> [INFORMATION GIVEN]
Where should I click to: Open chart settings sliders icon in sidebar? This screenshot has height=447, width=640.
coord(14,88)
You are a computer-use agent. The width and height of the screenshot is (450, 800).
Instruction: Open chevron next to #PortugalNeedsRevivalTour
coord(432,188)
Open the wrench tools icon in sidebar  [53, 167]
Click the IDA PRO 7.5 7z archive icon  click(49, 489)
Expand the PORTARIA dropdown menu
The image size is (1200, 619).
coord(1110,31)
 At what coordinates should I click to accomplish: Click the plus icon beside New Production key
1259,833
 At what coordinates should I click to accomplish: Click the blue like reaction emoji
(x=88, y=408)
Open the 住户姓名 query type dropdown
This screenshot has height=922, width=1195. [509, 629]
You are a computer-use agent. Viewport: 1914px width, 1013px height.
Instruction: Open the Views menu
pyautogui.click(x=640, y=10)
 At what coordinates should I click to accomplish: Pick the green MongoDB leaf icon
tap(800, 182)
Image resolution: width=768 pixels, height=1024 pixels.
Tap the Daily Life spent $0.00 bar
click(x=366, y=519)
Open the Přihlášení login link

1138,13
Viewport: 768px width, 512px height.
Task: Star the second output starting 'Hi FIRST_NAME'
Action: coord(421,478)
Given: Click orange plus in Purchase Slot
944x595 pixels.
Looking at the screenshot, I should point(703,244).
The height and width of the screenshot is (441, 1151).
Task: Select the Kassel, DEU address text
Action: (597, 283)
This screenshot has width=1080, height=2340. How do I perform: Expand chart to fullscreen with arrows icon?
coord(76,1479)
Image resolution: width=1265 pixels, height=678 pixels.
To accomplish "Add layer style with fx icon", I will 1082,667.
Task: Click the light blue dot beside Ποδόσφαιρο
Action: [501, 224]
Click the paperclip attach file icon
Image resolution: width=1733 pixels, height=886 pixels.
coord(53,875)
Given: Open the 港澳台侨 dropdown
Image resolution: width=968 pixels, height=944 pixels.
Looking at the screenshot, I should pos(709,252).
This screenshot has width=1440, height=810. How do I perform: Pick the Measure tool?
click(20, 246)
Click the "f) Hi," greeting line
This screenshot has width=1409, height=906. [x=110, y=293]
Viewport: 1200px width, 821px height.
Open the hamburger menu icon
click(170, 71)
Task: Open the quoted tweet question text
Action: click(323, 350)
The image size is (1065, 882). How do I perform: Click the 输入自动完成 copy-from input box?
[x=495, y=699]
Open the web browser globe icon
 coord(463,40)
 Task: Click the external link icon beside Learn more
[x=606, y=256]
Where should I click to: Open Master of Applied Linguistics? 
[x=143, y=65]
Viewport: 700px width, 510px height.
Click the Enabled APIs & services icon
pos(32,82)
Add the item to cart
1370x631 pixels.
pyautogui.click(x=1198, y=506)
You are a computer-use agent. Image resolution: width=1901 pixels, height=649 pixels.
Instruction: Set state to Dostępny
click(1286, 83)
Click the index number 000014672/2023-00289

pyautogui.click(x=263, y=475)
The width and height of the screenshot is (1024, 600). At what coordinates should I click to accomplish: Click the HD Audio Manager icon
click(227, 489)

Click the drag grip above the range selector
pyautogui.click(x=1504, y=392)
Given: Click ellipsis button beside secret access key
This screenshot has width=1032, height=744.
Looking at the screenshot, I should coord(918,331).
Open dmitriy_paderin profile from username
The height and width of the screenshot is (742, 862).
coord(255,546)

> [EXERCISE DETAILS] Begin with the first line of the records and reproduce each line as is, ending with the line that holds "Image resolution: width=1265".

> [RESPONSE BELOW]
Where should I click to: Open chart settings sliders icon in sidebar? This screenshot has height=447, width=640.
coord(14,88)
You are a computer-use agent. The width and height of the screenshot is (450, 800).
Instruction: Open chevron next to #PortugalNeedsRevivalTour
coord(432,188)
Open the wrench tools icon in sidebar  [53, 167]
Click the IDA PRO 7.5 7z archive icon  click(49, 489)
Expand the PORTARIA dropdown menu
The image size is (1200, 619).
coord(1110,31)
 At what coordinates should I click to accomplish: Click the plus icon beside New Production key
1259,833
 At what coordinates should I click to accomplish: Click the blue like reaction emoji
(x=88, y=408)
Open the 住户姓名 query type dropdown
This screenshot has height=922, width=1195. [509, 629]
You are a computer-use agent. Viewport: 1914px width, 1013px height.
Instruction: Open the Views menu
pyautogui.click(x=640, y=10)
 At what coordinates should I click to accomplish: Pick the green MongoDB leaf icon
tap(800, 182)
Image resolution: width=768 pixels, height=1024 pixels.
Tap the Daily Life spent $0.00 bar
click(x=366, y=519)
Open the Přihlášení login link

1138,13
Viewport: 768px width, 512px height.
Task: Star the second output starting 'Hi FIRST_NAME'
Action: coord(421,478)
Given: Click orange plus in Purchase Slot
944x595 pixels.
Looking at the screenshot, I should point(703,244).
The height and width of the screenshot is (441, 1151).
Task: Select the Kassel, DEU address text
Action: (597, 283)
This screenshot has width=1080, height=2340. How do I perform: Expand chart to fullscreen with arrows icon?
coord(76,1479)
Image resolution: width=1265 pixels, height=678 pixels.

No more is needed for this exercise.